3) Health monitoring technologies: This is a prime example of an old idea, repackaged in a brilliantly simple way that helps people improve their lives. Technologies like the Fit Bit, Fit Bug and the Smart Activity Tracker take typical pedometer-style readings and upload them automatically in a smart dashboard that allows you to track and slice your personal performance data in a myriad of ways on a long-term basis. There’s no stunning innovation here but it’s a revolution because of the ease of use and data visualization capabilities that enable the quantification of oneself. Body Media is taking this one step further by monitoring not only your movement, but also your vital signs. Think beyond the average consumer application to the larger implications of this for doctors to monitor the progress of out-patients. There are big opportunities here for marketers to insert themselves at the dashboard level with brands that can fit within this wellness framework to help people achieve their goals.

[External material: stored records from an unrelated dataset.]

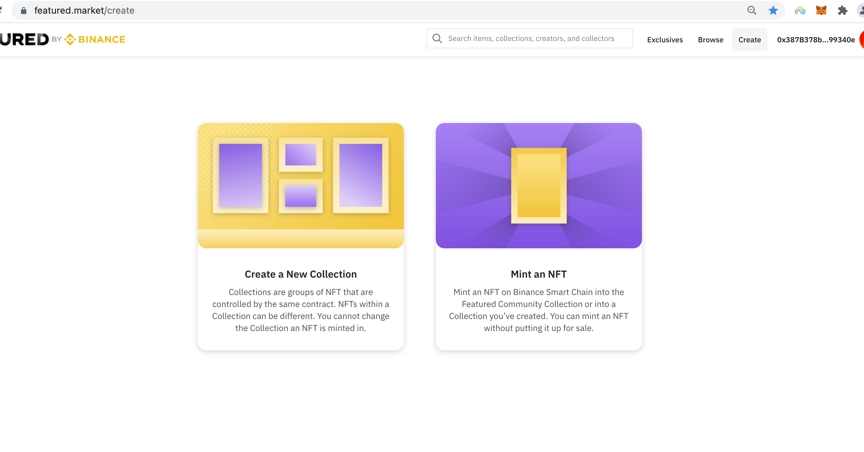Viewport: 864px width, 452px height.
Task: Click the Mint an NFT heading
Action: pos(538,274)
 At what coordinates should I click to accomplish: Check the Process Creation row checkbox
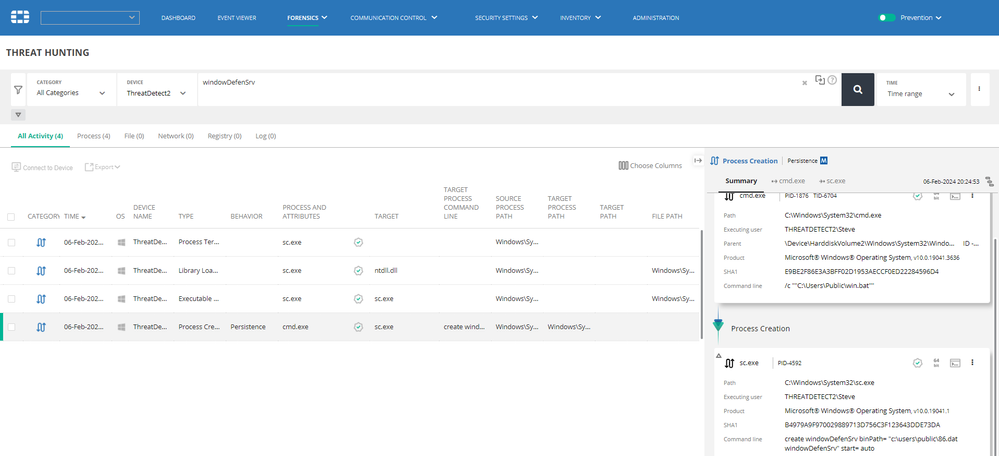(11, 326)
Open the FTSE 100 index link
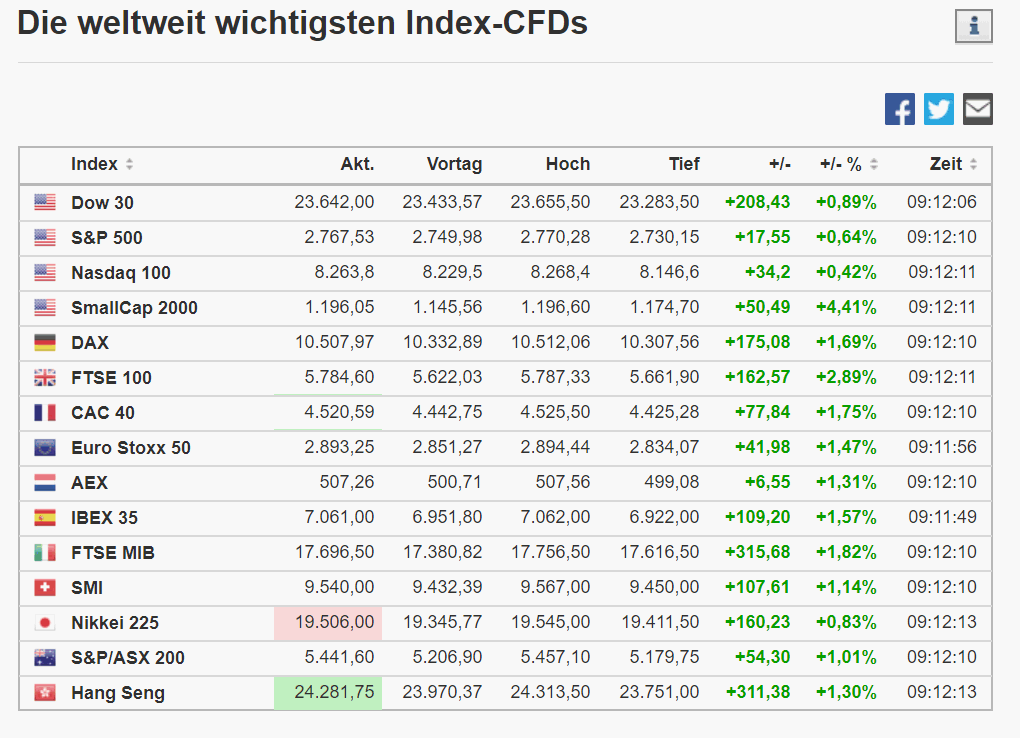Screen dimensions: 1020x738 pyautogui.click(x=110, y=377)
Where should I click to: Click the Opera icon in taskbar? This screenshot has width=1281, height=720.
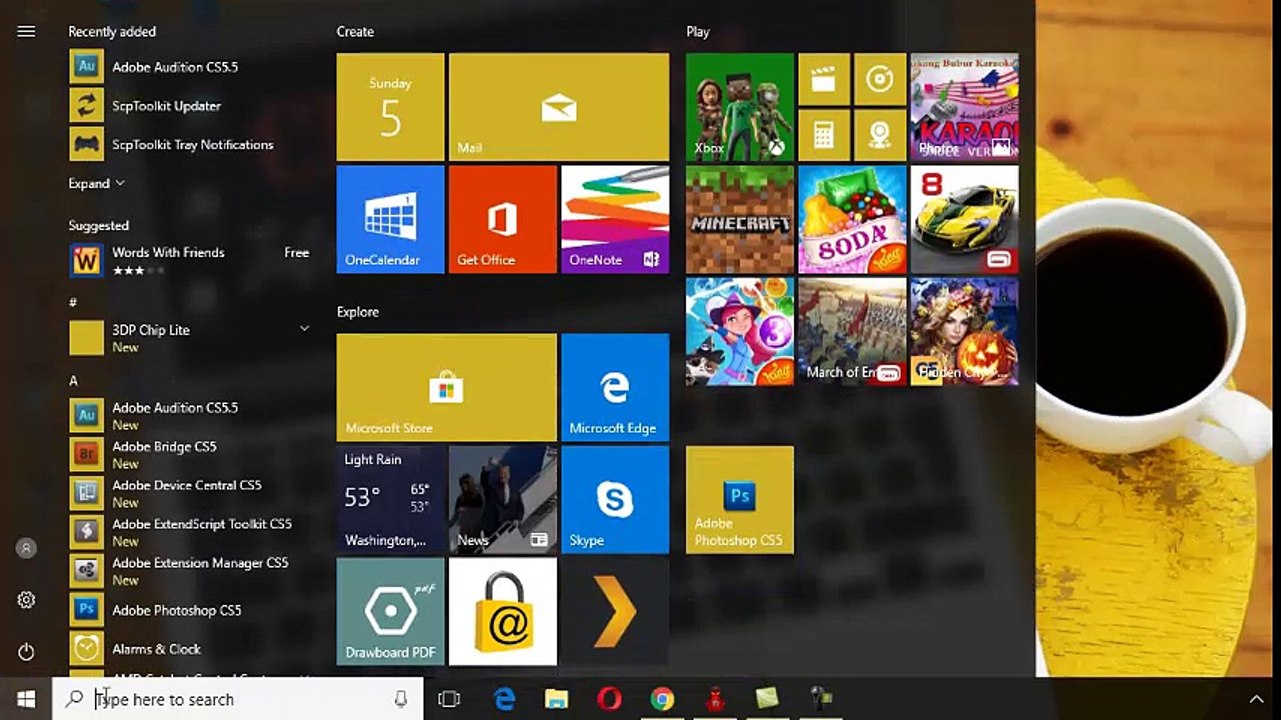(x=609, y=699)
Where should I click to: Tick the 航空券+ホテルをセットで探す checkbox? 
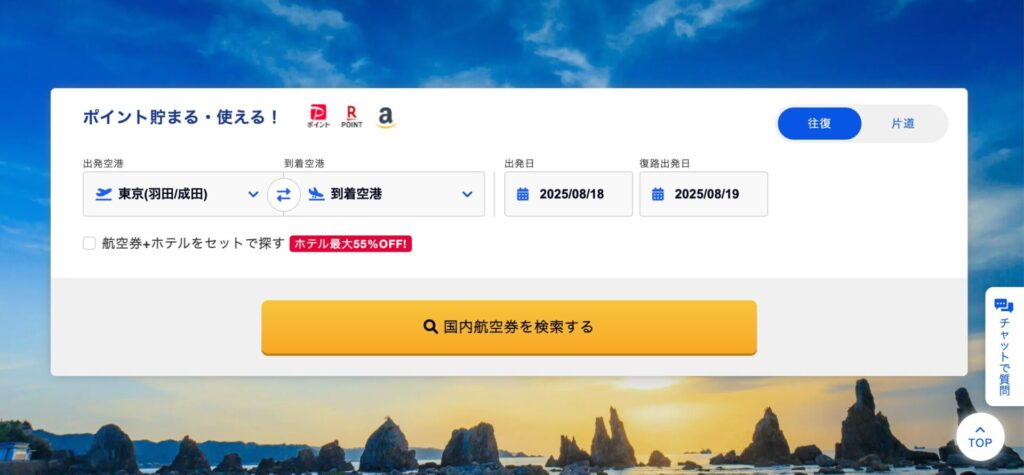tap(89, 244)
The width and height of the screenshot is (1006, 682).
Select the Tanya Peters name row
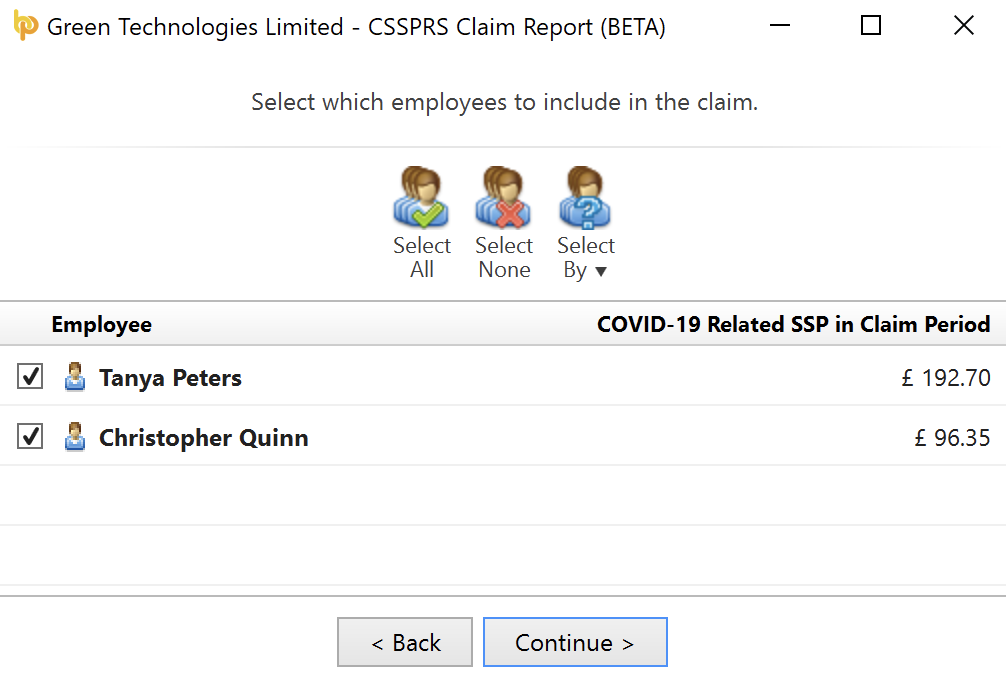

4) The screen is still where it’s at: On the trade show floor, there is a huge array of TVs that are jaw-droppingly beautiful. The Sharp 85″ 8K TV I raved about last year is back, and I’m still in love. This one will be in concept mode for a while and isn’t likely to hit the mass market much before 2019. In the interim there are a number of sexy UltraHD options that will have you mesmerized on the couch from morning till night, that is, if you have the money to buy one.
So, the good news is, you can relax just a little. If you’re looking for a ground-breaking marketing insight, or a game changing evolution, there really isn’t one this year. All the really great innovations continue to be screen-based. The fundamentals of how to connect with consumers are still deeply rooted in great content and storytelling. The strategy of how to build brand love hasn’t actually changed much, we’re just doing it across more platforms and given the different roles those platforms can play in a person’s life, it’s imperative that we understand which pieces of the story we should be telling on each one.